Your task => Reproduce word for word the lines between those holding "Click the FACEIT logo in header" and "You are a computer-use agent. The", inclusive, and nothing else from the data below.

Records for the exercise =>
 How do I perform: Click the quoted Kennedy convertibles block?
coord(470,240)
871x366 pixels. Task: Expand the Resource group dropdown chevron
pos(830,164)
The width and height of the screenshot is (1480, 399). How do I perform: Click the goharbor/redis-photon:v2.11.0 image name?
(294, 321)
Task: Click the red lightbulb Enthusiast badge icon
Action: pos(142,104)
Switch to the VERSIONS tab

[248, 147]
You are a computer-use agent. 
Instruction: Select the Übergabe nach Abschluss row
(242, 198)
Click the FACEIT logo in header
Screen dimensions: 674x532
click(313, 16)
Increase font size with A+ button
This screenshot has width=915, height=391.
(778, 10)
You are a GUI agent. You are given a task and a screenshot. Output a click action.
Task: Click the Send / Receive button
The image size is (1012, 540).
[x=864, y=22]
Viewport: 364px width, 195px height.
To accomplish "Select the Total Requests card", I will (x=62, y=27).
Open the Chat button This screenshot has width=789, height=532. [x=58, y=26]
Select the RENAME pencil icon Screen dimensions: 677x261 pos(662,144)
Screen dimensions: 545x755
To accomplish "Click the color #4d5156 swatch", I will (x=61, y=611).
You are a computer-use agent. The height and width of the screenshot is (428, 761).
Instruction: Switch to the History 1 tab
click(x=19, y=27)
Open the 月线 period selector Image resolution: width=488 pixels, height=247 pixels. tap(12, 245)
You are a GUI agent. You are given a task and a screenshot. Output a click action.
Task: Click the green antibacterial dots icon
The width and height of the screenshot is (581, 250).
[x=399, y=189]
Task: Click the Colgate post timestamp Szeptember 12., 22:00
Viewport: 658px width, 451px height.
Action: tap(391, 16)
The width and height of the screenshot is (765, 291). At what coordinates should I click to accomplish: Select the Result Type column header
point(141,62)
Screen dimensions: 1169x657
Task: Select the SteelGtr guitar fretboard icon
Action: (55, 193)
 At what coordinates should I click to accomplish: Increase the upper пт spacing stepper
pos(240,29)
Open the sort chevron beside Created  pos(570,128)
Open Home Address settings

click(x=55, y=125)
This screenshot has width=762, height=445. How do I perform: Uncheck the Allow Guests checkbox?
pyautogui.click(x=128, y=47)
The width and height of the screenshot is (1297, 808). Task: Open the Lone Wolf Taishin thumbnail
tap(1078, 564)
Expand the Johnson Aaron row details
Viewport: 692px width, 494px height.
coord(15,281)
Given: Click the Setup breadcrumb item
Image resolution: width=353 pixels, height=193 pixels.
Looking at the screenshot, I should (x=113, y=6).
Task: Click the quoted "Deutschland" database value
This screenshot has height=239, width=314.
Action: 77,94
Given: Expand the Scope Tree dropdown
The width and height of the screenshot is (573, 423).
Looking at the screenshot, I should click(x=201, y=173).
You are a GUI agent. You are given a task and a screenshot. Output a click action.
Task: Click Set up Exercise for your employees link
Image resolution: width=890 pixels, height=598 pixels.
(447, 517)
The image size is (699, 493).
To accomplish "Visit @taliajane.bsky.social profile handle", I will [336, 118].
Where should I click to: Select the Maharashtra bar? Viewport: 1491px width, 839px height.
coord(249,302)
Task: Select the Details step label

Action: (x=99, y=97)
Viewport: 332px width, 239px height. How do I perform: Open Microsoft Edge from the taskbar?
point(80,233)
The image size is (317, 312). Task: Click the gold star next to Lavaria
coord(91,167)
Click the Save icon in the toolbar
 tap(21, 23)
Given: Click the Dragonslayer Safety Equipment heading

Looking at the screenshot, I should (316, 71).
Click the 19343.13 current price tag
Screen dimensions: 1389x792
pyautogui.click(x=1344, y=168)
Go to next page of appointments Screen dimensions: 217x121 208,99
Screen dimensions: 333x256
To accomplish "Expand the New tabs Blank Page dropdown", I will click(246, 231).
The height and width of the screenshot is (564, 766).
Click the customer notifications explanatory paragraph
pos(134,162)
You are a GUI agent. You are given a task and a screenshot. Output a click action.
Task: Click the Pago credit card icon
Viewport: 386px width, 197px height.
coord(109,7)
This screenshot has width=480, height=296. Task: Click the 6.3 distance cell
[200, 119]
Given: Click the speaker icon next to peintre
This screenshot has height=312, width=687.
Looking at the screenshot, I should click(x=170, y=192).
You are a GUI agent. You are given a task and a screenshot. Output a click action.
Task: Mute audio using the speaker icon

Task response =>
Click the FACEIT logo in header
Screen dimensions: 674x532
click(313, 16)
Increase font size with A+ button
This screenshot has width=915, height=391.
(778, 10)
You are a GUI agent. You are given a task and a screenshot. Output a click action.
Task: Click the Send / Receive button
The image size is (1012, 540).
[x=864, y=22]
Viewport: 364px width, 195px height.
To accomplish "Select the Total Requests card", I will (x=62, y=27).
Open the Chat button This screenshot has width=789, height=532. [x=58, y=26]
Select the RENAME pencil icon Screen dimensions: 677x261 pos(662,144)
Screen dimensions: 545x755
To accomplish "Click the color #4d5156 swatch", I will (x=61, y=611).
You are a computer-use agent. The height and width of the screenshot is (428, 761).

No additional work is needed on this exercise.